Extracted text:

Looking out my sliding glass door at the Allegheny River and its expanding shoreline I have evidence that January 2022 is one of the coldest Januarys we’ve had since we moved here in 2005. Snow covers the river almost halfway to its middle, resting on the ice that has formed there. The pristine surface looks inviting, but we know better than to try and walk on it. Downstream a few miles there’s an island called Washington’s Landing where it’s said that the young British surveyor George Washington, (later our first president) was pulled from the frigid waters where he had fallen in, attempting to cross on what he thought was a frozen river. So, it’s not been that cold for that long.

It is the persistence of the cold, and as we’re coming up on the third year of the Covid 19 pandemic, it’s the unrelenting nature of our stresses that wear us down. The finish line keeps moving so it’s hard to pace ourselves. Winter is a time to go inward and stay close to the fire, to engage in indoor writing projects and household tidying which I learned to enjoy doing, but it’s hard not to have some respite. We view the weather forecast eagerly each evening, hoping to hear of some warming trends. Online with people from many other parts of the country–we’re all shivering, so there are few places to escape to, even if we could move about the country freely.
We had a visitor to our neighborhood hanging out in the trees near our house last week. He’s a relative of a visitor that saw for the first-time last January. His large-scale wingspan has had us keeping an eye out for our little white dog, and not mourning too intensely the rabbit he killed that we uncovered in the mounded snow. Last year we consulted the bird sanctuary and learned that his dark cap and brown and white stripped breast identified him as a Juvenile Red-tail Hawk, (which is how we know he’s not the same one. They don’t keep their unique markings that long.) We’re hoping the word is out that we’re a good place to stop on the Hawks winter flight path, and maybe the bird seed we leave out helps too.

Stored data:
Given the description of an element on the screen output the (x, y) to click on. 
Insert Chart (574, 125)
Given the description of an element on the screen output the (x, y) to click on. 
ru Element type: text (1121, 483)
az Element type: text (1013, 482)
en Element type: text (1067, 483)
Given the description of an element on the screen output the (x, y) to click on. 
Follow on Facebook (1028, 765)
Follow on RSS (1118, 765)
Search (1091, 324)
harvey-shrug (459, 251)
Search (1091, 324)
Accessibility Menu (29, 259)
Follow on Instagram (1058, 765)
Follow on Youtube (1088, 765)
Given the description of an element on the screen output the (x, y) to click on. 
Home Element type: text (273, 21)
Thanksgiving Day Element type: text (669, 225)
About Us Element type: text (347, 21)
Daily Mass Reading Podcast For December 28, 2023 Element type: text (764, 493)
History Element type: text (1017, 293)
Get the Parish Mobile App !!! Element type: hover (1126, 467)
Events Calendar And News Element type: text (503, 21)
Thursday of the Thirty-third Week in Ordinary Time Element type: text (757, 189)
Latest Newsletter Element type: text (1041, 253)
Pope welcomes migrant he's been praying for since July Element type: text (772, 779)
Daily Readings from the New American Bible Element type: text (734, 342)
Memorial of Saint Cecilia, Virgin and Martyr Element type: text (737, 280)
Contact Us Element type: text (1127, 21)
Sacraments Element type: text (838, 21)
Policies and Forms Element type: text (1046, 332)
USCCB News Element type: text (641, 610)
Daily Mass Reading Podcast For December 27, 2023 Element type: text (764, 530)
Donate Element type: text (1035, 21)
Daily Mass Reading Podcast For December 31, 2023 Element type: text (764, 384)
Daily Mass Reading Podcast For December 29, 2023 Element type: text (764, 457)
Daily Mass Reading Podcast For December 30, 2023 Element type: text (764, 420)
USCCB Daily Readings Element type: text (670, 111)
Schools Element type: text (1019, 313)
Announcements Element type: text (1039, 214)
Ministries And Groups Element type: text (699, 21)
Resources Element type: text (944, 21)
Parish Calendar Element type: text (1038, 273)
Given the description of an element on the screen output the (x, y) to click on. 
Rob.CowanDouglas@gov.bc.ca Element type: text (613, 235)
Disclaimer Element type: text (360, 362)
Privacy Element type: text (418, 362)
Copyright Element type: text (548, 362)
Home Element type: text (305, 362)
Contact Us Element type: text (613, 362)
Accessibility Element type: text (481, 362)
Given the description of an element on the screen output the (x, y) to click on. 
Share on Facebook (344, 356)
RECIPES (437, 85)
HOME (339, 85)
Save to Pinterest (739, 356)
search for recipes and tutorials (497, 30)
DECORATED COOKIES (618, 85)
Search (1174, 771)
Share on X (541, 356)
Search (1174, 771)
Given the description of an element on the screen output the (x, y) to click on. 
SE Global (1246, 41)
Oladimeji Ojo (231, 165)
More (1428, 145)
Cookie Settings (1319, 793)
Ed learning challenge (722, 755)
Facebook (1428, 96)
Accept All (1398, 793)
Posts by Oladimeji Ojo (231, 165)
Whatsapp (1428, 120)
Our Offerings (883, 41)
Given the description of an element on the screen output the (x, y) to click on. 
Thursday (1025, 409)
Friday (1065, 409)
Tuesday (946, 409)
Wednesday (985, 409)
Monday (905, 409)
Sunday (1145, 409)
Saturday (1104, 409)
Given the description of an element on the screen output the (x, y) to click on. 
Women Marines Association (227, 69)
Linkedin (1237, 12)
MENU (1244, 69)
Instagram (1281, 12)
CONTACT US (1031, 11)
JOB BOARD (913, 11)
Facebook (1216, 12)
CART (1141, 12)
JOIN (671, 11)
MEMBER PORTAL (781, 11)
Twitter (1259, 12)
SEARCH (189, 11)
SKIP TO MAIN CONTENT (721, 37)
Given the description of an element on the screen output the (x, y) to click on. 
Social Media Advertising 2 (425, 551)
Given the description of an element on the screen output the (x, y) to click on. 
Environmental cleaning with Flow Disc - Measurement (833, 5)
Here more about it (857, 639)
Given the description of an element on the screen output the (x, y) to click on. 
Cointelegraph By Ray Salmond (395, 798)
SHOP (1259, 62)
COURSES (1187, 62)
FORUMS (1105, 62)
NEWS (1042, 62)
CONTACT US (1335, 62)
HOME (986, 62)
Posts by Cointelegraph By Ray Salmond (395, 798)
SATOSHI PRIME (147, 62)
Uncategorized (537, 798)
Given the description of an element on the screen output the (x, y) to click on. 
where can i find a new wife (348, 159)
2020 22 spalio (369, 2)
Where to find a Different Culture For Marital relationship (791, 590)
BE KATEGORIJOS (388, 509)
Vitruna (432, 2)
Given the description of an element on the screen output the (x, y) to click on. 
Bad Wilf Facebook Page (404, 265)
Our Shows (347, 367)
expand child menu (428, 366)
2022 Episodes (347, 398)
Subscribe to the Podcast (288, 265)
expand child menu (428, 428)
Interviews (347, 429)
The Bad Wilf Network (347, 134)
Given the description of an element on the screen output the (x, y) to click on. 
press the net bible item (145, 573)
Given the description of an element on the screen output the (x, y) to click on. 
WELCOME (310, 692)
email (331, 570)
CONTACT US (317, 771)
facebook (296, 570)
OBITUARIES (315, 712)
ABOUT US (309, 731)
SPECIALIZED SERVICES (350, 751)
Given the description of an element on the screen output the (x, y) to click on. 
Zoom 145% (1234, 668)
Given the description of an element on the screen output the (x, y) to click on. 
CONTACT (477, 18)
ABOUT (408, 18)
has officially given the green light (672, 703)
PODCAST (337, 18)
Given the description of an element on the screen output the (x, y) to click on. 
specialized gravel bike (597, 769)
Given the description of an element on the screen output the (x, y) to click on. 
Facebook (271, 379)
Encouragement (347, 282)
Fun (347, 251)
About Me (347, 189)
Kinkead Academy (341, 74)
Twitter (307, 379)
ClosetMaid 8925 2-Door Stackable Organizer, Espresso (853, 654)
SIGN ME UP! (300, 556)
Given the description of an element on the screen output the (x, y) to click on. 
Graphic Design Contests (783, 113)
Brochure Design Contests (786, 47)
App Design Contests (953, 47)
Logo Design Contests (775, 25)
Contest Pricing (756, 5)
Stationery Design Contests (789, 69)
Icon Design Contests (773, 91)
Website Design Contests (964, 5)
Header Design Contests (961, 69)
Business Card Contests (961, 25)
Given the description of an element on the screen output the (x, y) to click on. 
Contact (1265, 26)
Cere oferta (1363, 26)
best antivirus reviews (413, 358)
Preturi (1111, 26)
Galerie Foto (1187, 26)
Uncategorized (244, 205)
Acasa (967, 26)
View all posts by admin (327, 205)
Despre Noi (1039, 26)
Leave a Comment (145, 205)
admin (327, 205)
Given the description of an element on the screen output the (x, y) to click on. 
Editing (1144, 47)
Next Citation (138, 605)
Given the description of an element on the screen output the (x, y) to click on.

Task requirements:
1. Return everything in the winter essay from "It is the persistence" down to "the country freely.".
2. In the winter essay, what is the name of the island a few miles downstream?
3. Condense the winter essay's paragraph beginning "It is the persistence of the cold" into a bulleted list that keeps its main facts.
Draw only on the winter essay.

Answers by task:
1.
It is the persistence of the cold, and as we’re coming up on the third year of the Covid 19 pandemic, it’s the unrelenting nature of our stresses that wear us down. The finish line keeps moving so it’s hard to pace ourselves. Winter is a time to go inward and stay close to the fire, to engage in indoor writing projects and household tidying which I learned to enjoy doing, but it’s hard not to have some respite. We view the weather forecast eagerly each evening, hoping to hear of some warming trends. Online with people from many other parts of the country–we’re all shivering, so there are few places to escape to, even if we could move about the country freely.

2. Washington's Landing

3.
- The persistence of the cold and, with the third year of the Covid 19 pandemic approaching, the unrelenting stresses wear people down.
- The finish line keeps moving, which makes pacing hard.
- Winter is a time for going inward, indoor writing projects and household tidying, but respite is hard to find.
- The weather forecast is checked eagerly each evening in hope of warming trends.
- People online from many other parts of the country are also shivering, so there are few places to escape to, even with free movement around the country.